Frank is Abrahamson’s latest work, a sort-of-adaptation of Jon Ronson’s writing about his time in alternative 80s comedian Frank Sidebottom’s band. The film captures the spirit of Ronson’s experiences rather than directly translating them to screen. Consequently, the film is set in the modern day, with YouTube, Twitter and South by Southwest pervading the narrative.
This frees the story from its ‘real-life’ constraints to instead focuses upon what it’s like to become obsessed by a manically creative force. This force takes the form of Frank (Michael Fassbender), a giant papier mâché head-wearing eccentric and musical genius, with Jon (a very endearing Domhnall Gleeson) as the obsessed.
He never takes it off. The head, that is. Not even in the shower. All his food comes through a straw. His balance is slightly off, and he’s forever bumping into door frames through a lack of peripheral vision. Initially, it’s unnerving; a grown man standing there with a simultaneously wide-eyed innocence and blow-up sex doll expression on his face. Jon brings the awkwardness up, so Frank starts stating his facial expression out loud to ease their interactions. “Delighted smile!”
After a while you become accustomed to it, and like any blank slate, you find yourself filling in the gaps. Fassbender is incredible in this movie, you’ll think to yourself, falsely remembering a subtle curl of the lips or narrowing of the eyes. But Frank’s face never changed, you imagined it – just like how your imagination fills in the visuals for radio. It’s a neat microcosm of the central mechanism of cinema itself: projection.
Maybe Frank (both the film and the character) loses its way a tad in the South By Southwest segment near the end.
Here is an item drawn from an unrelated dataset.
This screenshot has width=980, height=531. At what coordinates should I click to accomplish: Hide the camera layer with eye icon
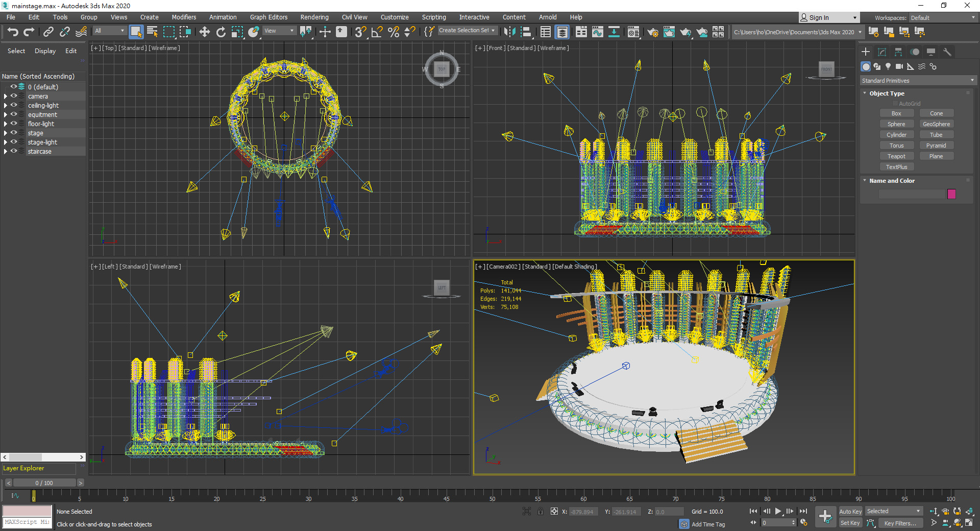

There’s so much energy trapped within the cabin walls where they spend the majority of the movie beforehand, struggling over many, many months to record their first album, that the scenes set in the vast plains of the American West feel dissipated. But Abrahamson expertly guides the narrative back, with the concluding scenes being the film’s finest; a deeply moving, slow unraveling of the man behind the mask.
Frank is a different, lighter film to What Richard Did. A sense of deep melancholy is persistent in both, but in Frank there always remains a sense of hope. Perhaps it’s those wide, boyish blue eyes of his. The ones that seem to smile when he grows excited about a new sound, even though they never moved.